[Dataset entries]
*** Block opens ***
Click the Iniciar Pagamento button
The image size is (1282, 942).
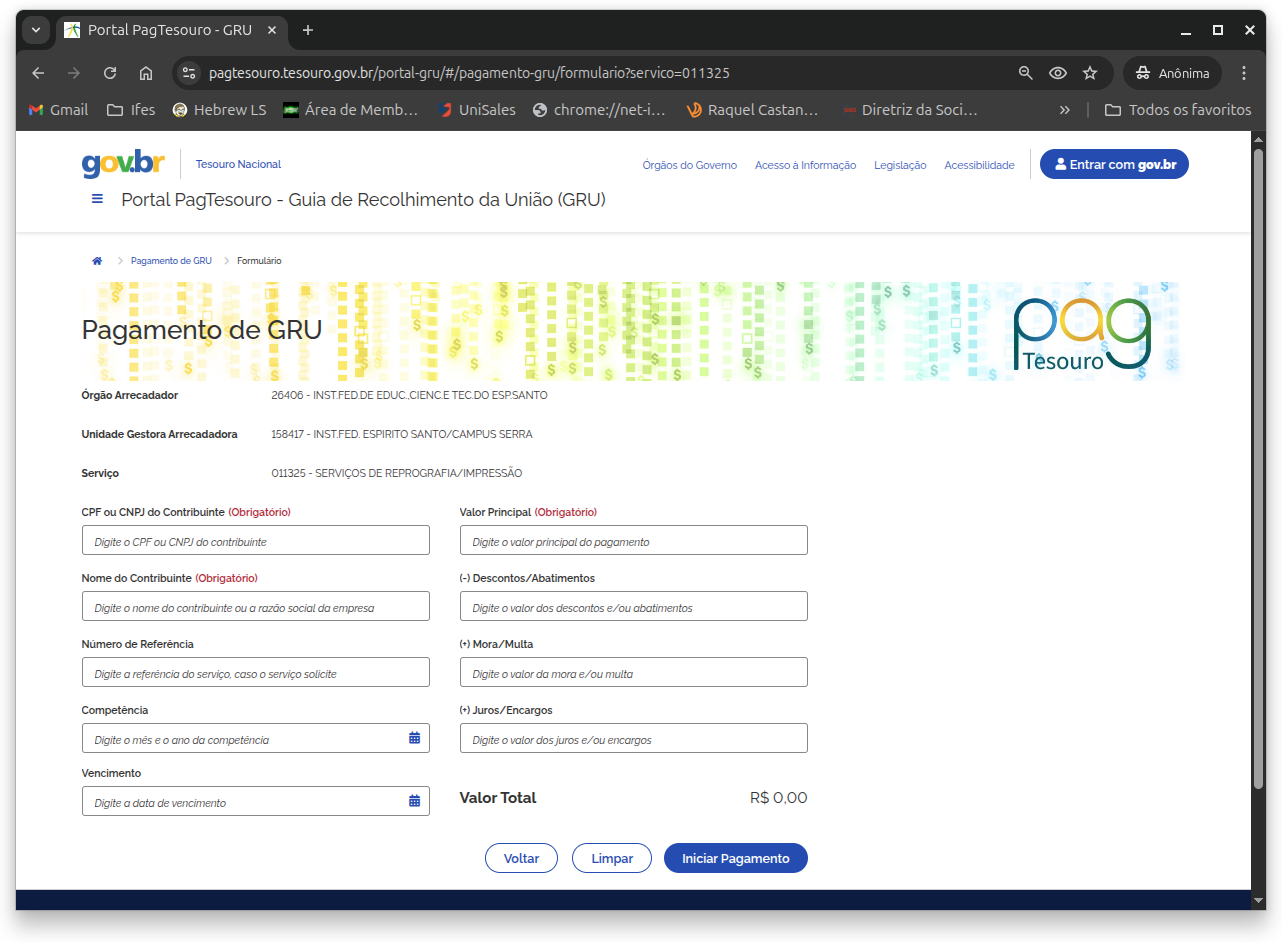[735, 858]
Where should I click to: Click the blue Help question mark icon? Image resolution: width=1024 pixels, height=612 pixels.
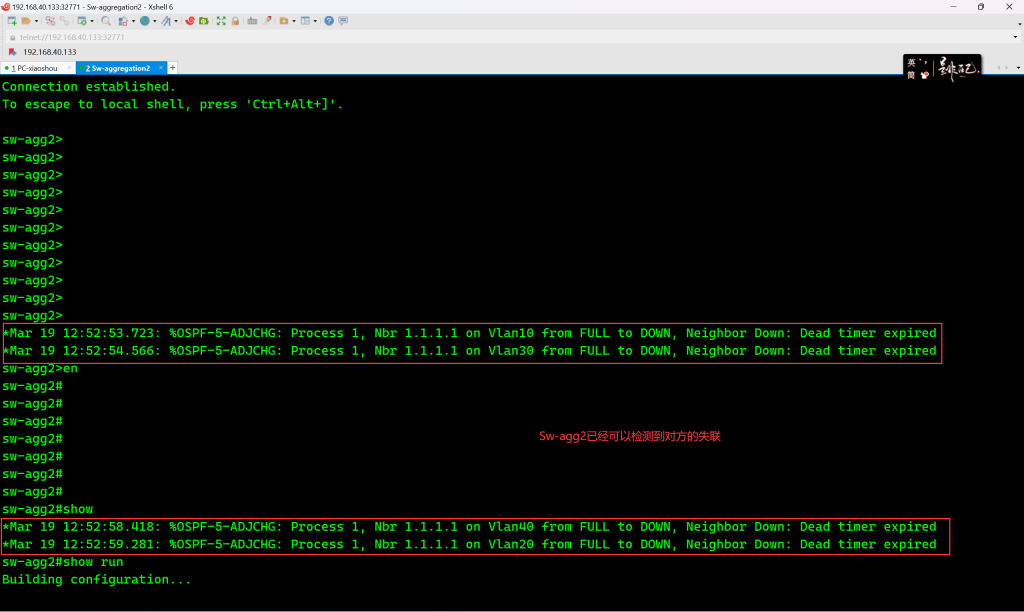328,20
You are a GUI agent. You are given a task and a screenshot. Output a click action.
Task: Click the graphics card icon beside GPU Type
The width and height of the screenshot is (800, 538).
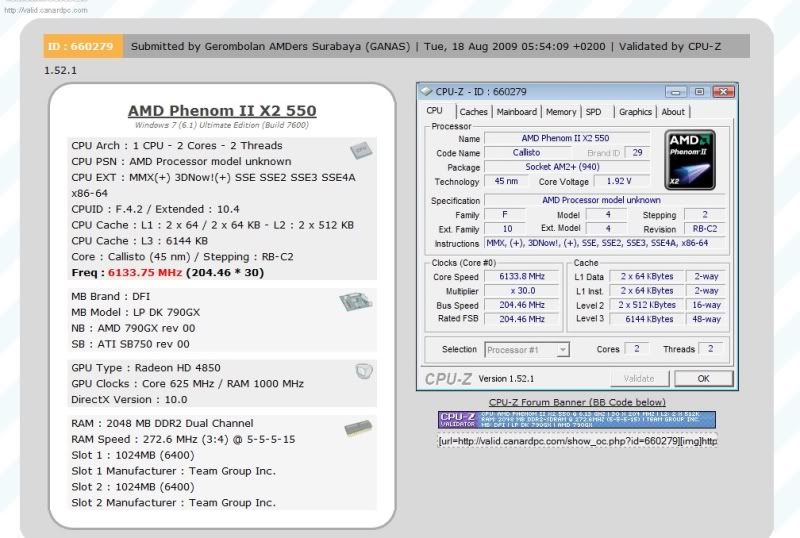(365, 371)
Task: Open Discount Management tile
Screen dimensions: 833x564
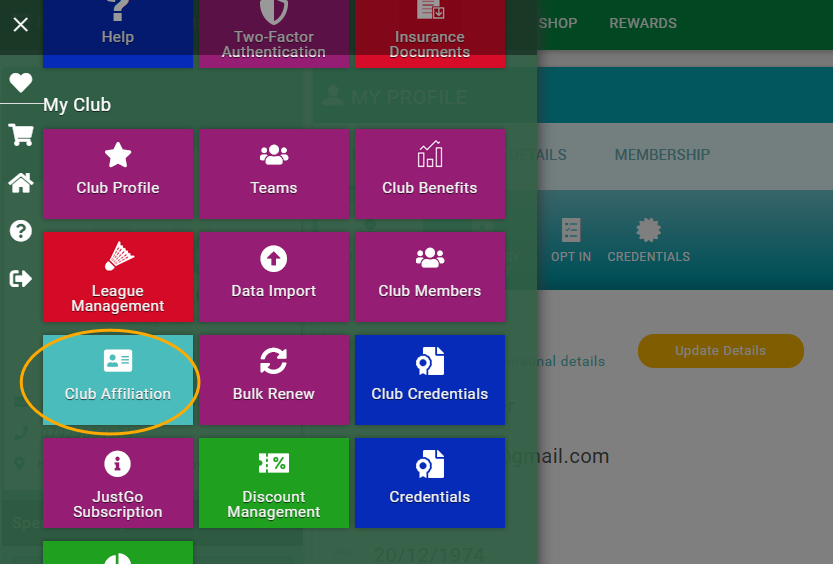Action: [x=274, y=483]
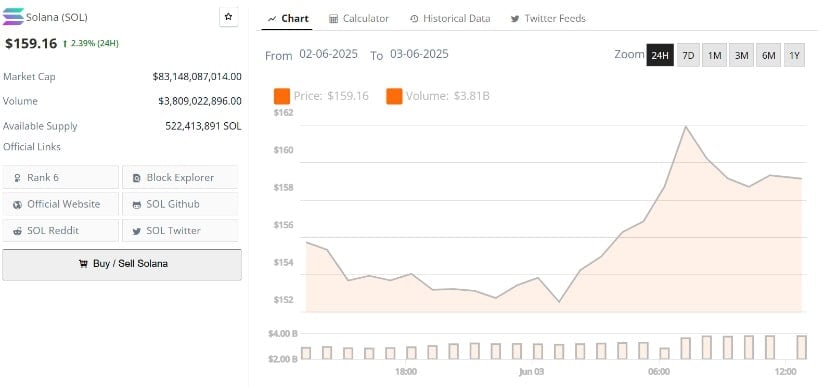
*** Block closes ***
TASK PROMPT
Output exactly the lines from the line containing "Task: Click the" through the last line of the records, both included, and leave out every picture.

EXERCISE RESULT
Task: Click the graphics card icon beside GPU Type
The width and height of the screenshot is (800, 538).
(365, 371)
Task: Open Discount Management tile
Screen dimensions: 833x564
Action: [x=274, y=483]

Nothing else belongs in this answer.